# Work task
Look through the data and write out every line with the word "Nożyczki" in it.

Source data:
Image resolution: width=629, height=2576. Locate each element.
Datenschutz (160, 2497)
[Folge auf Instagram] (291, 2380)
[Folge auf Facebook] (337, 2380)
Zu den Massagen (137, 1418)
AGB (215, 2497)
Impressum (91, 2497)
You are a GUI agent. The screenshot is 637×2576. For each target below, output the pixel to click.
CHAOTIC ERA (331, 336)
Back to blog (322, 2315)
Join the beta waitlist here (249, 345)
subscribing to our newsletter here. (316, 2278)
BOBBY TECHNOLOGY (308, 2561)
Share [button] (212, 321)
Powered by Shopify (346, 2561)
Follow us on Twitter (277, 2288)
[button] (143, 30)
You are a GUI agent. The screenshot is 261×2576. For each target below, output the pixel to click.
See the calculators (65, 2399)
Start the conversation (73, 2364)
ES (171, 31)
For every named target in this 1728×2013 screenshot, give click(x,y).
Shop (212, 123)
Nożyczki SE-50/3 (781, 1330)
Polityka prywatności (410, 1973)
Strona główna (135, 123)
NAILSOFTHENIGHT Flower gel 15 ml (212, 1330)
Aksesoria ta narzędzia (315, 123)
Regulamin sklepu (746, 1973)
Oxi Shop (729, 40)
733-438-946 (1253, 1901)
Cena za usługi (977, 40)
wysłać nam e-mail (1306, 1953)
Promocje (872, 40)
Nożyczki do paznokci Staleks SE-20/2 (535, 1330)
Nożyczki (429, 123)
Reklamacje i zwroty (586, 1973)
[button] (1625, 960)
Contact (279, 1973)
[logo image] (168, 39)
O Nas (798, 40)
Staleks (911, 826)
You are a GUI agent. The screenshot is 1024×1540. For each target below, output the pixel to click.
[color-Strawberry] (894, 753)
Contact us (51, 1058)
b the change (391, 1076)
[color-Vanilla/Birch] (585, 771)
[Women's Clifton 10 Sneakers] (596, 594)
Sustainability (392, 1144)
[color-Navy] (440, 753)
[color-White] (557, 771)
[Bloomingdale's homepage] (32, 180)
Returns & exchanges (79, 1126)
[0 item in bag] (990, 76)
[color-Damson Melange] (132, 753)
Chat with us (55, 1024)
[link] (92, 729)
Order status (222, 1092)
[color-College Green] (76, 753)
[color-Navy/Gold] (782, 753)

# Output for this exercise
Nożyczki SE-50/3 (781, 1330)
Nożyczki do paznokci Staleks SE-20/2 (535, 1330)
Nożyczki (429, 123)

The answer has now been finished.